Agent Design Tutorial: Step-by-Step Process¶
This tutorial provides a logical, step-by-step guide on how to design and implement a new agent for your reinforcement learning environment. Follow these steps to create your custom agent efficiently.
Table of Contents¶
- Choose Agent Type and Naming
- Create Configuration File
- Design Network Architecture
- Implement Agent Class
- Develop Action Selection Process
- Implement Training Loop
- Add Model Saving and Loading
- Create Evaluation Method
- Develop Visualization Tools
1. Choose Agent Type and Naming¶
Start by deciding on the type of agent you want to create (e.g., DQN, PPO, A2C) and choose appropriate names:
- Root identifier:
<agent>_custom(e.g.,dqn_custom,ppo_custom) - Class name:
<Agent>CustomAgent(e.g.,DQNCustomAgent,PPOCustomAgent)
Replace <agent> and <Agent> with your chosen agent type.
2. Create Configuration File¶
Create a YAML configuration file (e.g., dqn_custom_config.yaml) to store all hyperparameters and settings:
- Network architecture details
- Learning parameters
- Training settings
- Environment-specific parameters
This file will make it easier to experiment with different settings and reproduce results.
3. Design Network Architecture¶
Outline your neural network architecture:
- Determine input and output dimensions based on your environment
- Decide on the number and size of hidden layers
- Choose appropriate activation functions
Consider the complexity of your environment when designing the network.
4. Implement Agent Class¶
Create your agent class (e.g., DQNCustomAgent):
- Initialize the neural network(s)
- Set up the optimizer
- Initialize any necessary memory buffers or data structures
- Load hyperparameters from the configuration file
This class will serve as the core of your agent implementation.
5. Develop Action Selection Process¶
Implement the action selection method:
- Convert environment state to network input
- Pass the state through your network
- Implement an exploration strategy (e.g., epsilon-greedy)
Balance exploration and exploitation, especially early in training.
6. Implement Training Loop¶
Create the main training loop:
- Initialize the environment
- Iterate through episodes
- Select actions and interact with the environment
- Store experiences (if using experience replay)
- Perform learning updates
This is where your agent will learn from its interactions with the environment.
7. Add Model Saving and Loading¶
Implement functions to:
- Save the trained model and its state
- Load a previously saved model
This allows for interrupting and resuming training, and using trained models for evaluation.
8. Create Evaluation Method¶
Develop a method to evaluate your agent's performance:
- Load a trained model
- Run the agent through test episodes without training
- Collect and analyze performance metrics
This helps in assessing how well your agent has learned.
9. Develop Visualization Tools¶
Create tools to visualize your agent's performance and behavior:
- Plot learning curves (e.g., rewards over time, loss values)

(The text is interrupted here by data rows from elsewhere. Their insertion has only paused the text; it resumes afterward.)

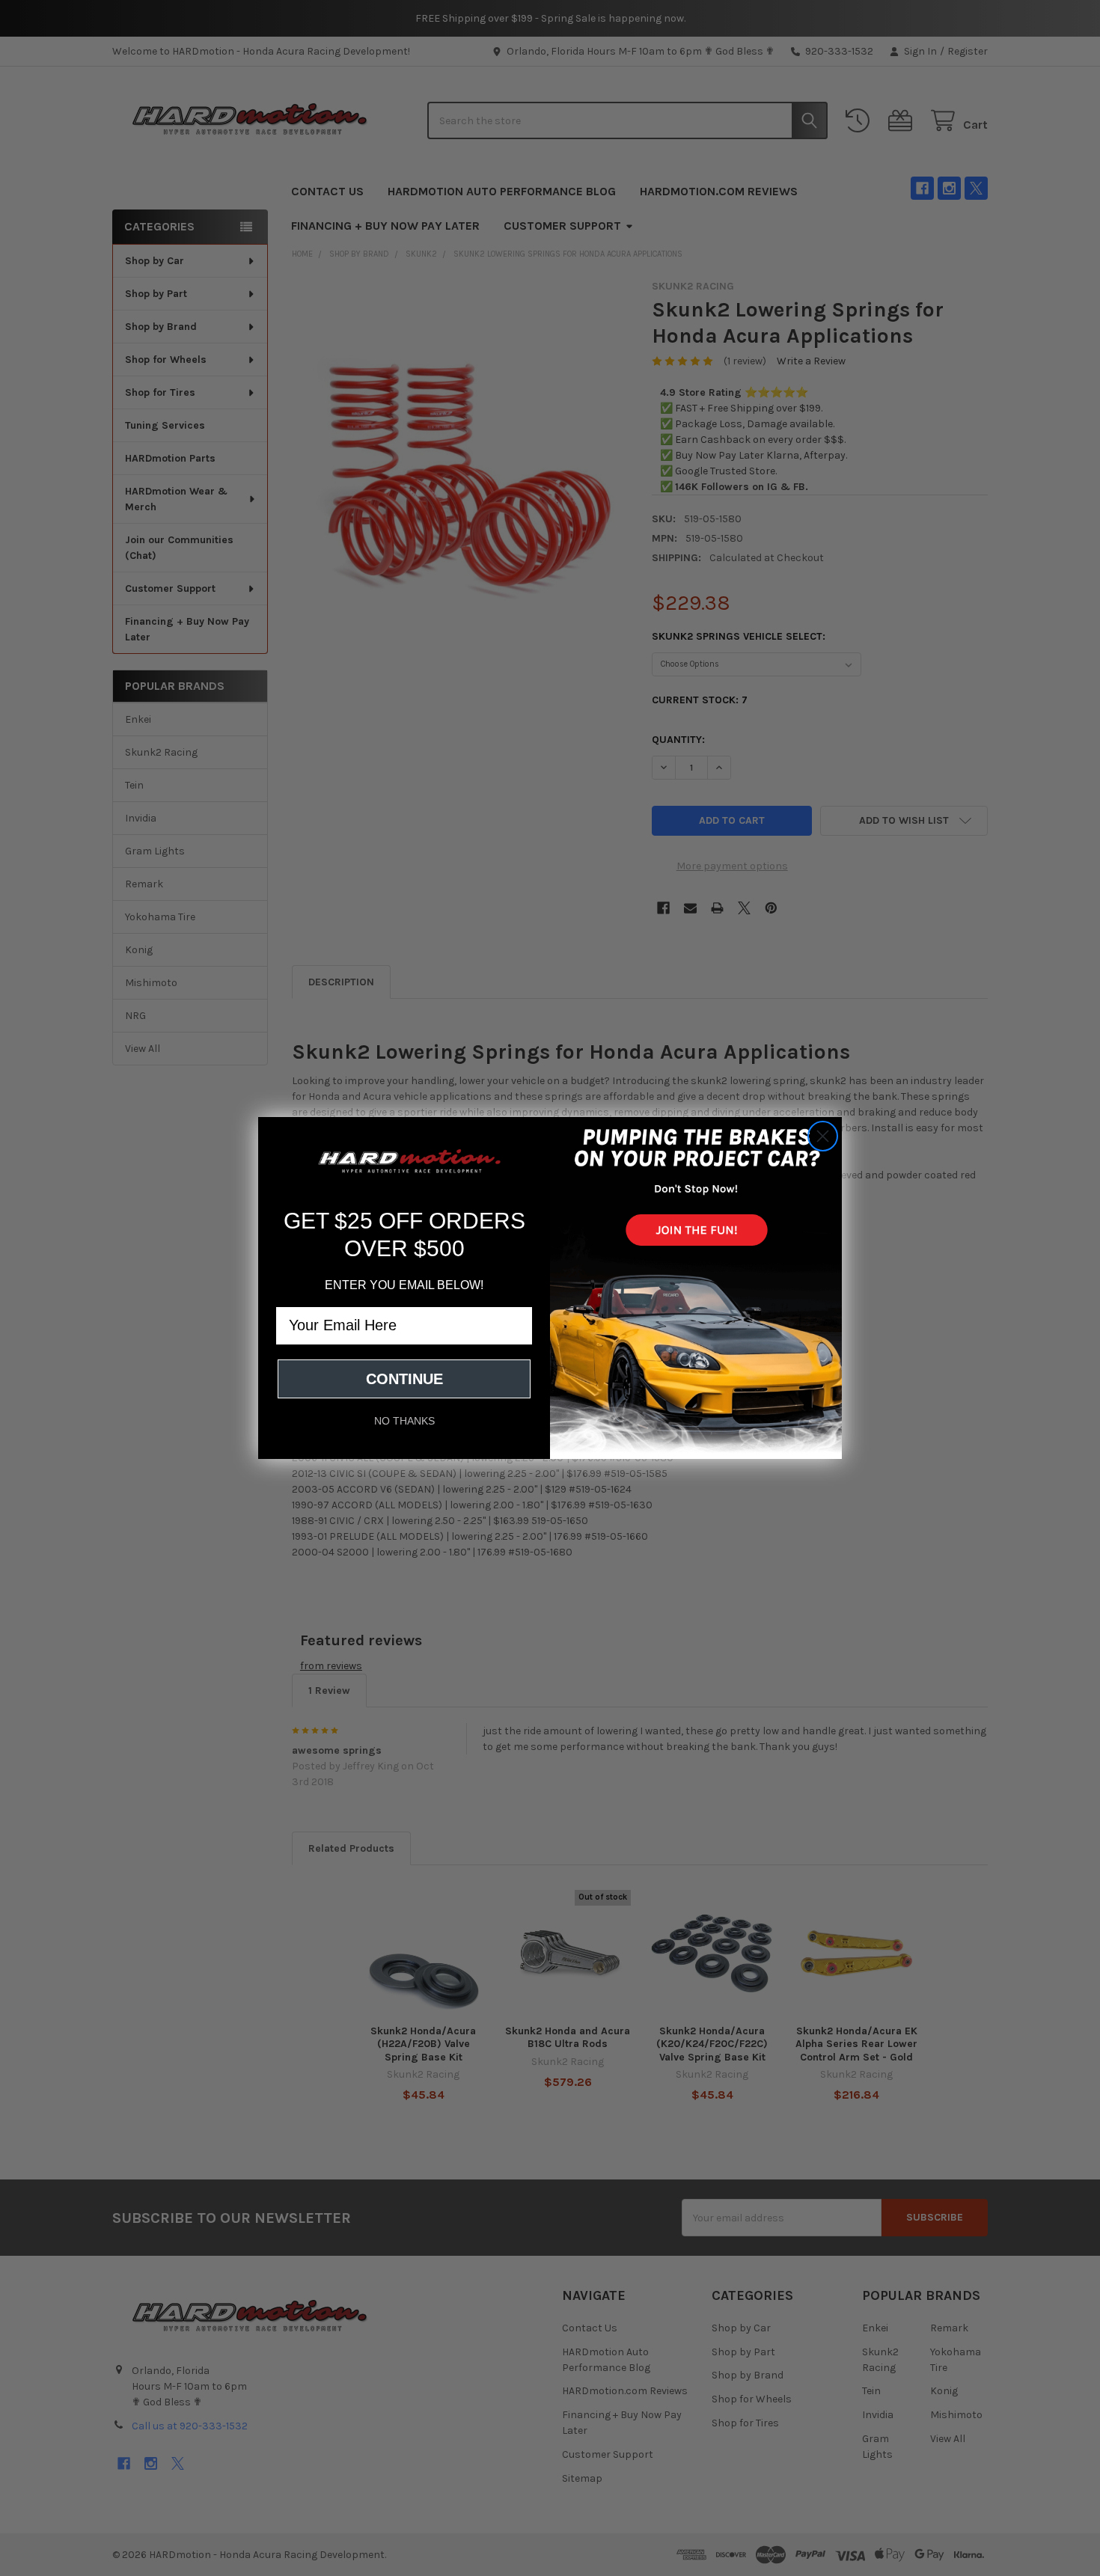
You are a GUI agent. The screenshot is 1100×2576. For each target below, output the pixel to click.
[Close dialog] (823, 1136)
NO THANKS (404, 1421)
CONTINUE (404, 1379)
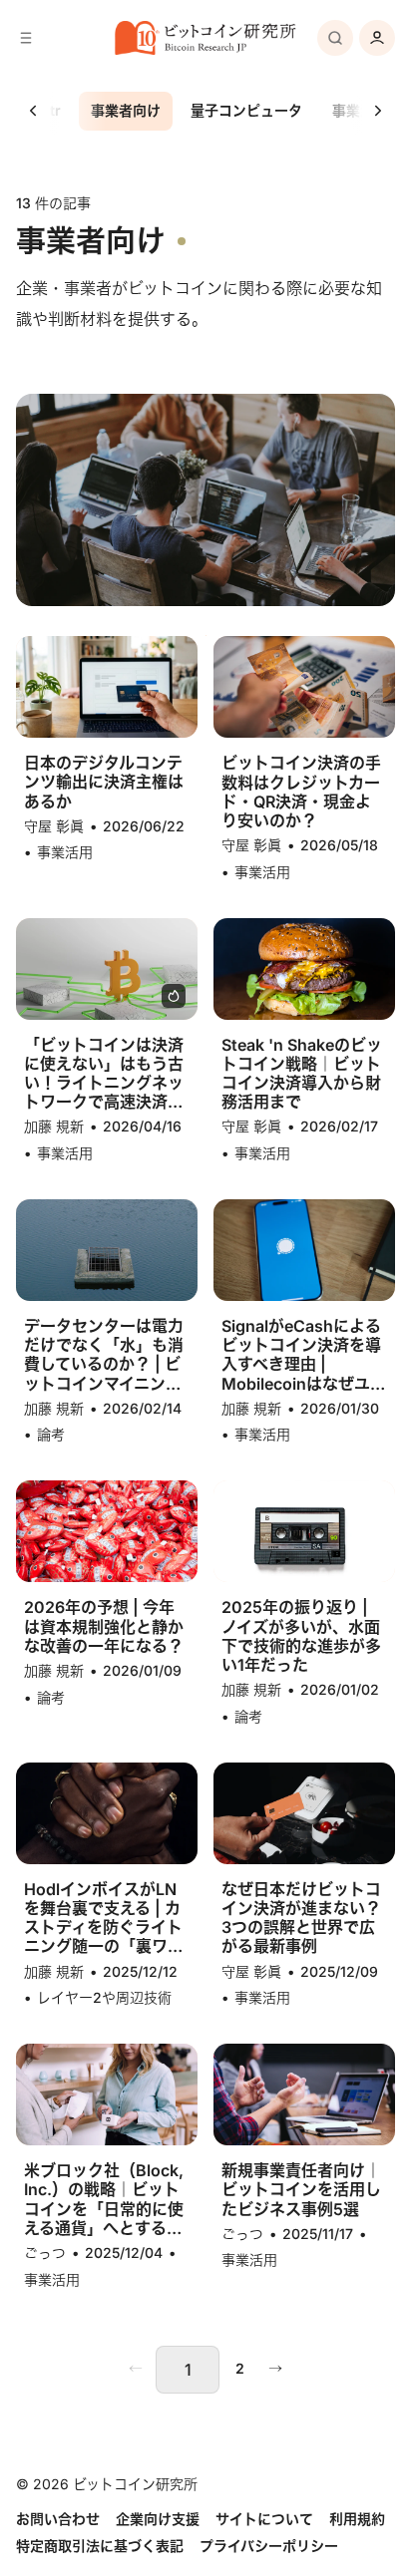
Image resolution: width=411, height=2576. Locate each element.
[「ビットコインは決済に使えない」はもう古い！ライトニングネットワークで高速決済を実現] (106, 969)
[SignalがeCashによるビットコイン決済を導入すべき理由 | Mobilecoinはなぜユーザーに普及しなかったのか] (303, 1250)
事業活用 (65, 851)
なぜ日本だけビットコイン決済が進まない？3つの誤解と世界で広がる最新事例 (301, 1918)
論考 (51, 1434)
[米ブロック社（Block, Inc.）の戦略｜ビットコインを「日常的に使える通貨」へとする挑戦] (106, 2094)
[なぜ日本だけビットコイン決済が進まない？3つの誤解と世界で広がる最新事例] (303, 1813)
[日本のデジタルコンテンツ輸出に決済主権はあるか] (106, 687)
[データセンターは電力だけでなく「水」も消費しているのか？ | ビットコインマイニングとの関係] (106, 1250)
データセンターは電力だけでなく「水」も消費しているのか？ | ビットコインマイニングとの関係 (104, 1355)
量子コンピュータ (246, 110)
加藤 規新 (54, 1126)
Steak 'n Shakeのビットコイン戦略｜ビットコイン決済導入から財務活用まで (301, 1074)
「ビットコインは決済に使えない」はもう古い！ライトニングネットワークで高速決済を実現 (104, 1074)
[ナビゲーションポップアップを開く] (26, 38)
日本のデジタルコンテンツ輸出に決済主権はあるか (104, 782)
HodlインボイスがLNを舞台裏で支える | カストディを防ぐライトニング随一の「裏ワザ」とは (103, 1918)
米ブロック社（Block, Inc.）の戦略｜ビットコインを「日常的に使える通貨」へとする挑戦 (104, 2199)
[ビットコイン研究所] (205, 38)
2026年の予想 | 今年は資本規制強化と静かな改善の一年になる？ (104, 1626)
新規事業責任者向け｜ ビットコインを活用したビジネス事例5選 (301, 2189)
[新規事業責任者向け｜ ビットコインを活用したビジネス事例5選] (303, 2094)
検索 (335, 38)
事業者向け (126, 110)
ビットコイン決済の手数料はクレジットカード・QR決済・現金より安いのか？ (301, 792)
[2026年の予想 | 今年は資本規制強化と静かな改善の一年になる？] (106, 1531)
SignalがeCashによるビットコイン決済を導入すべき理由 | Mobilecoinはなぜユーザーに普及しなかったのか (303, 1355)
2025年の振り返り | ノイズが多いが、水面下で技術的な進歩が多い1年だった (301, 1636)
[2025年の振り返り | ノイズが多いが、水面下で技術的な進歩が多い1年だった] (303, 1531)
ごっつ (45, 2252)
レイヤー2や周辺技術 (104, 1997)
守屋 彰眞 (54, 825)
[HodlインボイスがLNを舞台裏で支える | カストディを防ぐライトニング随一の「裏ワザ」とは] (106, 1813)
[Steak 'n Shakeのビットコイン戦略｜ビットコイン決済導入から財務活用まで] (303, 969)
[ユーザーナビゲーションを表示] (377, 38)
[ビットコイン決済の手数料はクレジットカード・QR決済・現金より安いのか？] (303, 687)
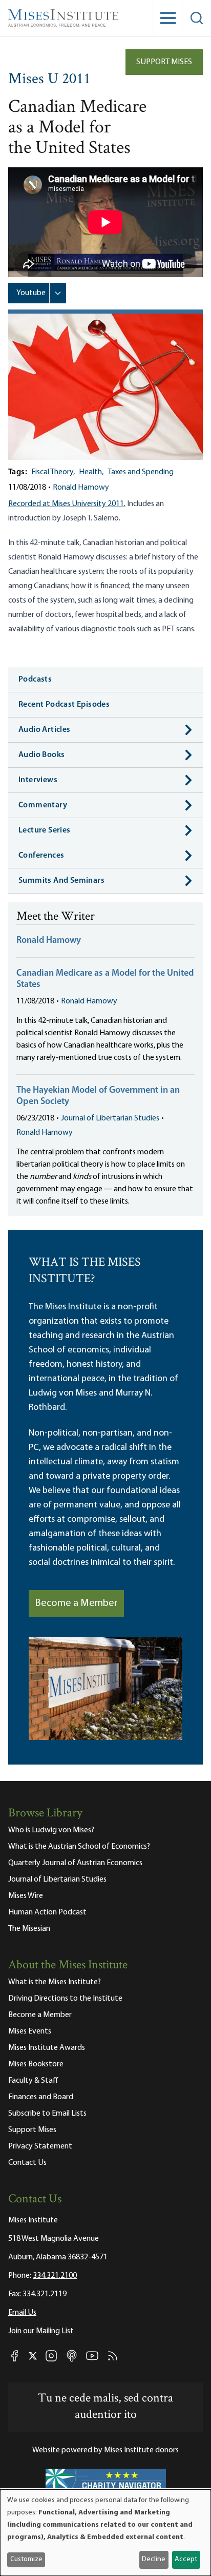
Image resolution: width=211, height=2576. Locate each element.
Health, (91, 472)
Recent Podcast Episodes (64, 705)
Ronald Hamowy (81, 487)
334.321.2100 (55, 2276)
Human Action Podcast (47, 1912)
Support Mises (164, 62)
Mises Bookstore (36, 2064)
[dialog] (105, 2532)
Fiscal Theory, (53, 472)
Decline (153, 2559)
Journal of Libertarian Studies (110, 1118)
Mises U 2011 (49, 80)
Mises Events (29, 2031)
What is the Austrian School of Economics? (79, 1847)
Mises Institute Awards (46, 2048)
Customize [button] (26, 2559)
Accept (186, 2559)
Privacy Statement (40, 2146)
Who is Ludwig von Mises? (51, 1830)
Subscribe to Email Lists (47, 2113)
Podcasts (35, 679)
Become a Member (76, 1603)
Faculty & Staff (33, 2081)
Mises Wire (25, 1896)
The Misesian (29, 1929)
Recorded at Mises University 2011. (66, 504)
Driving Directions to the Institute (65, 1998)
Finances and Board (40, 2097)
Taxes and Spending (141, 472)
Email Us (22, 2313)
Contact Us (27, 2163)
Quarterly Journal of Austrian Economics (75, 1863)
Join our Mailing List (41, 2331)
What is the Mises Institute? (54, 1982)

- Visualize the agent's behavior in the environment
- Create policy heatmaps or other relevant visualizations
Good visualizations can provide insights into your agent's learning process and aid in debugging.
By following this step-by-step process, you can design and implement your custom agent in a structured and organized manner. Remember to iterate on your design, test thoroughly, and adapt each step to the specific needs of your agent and environment.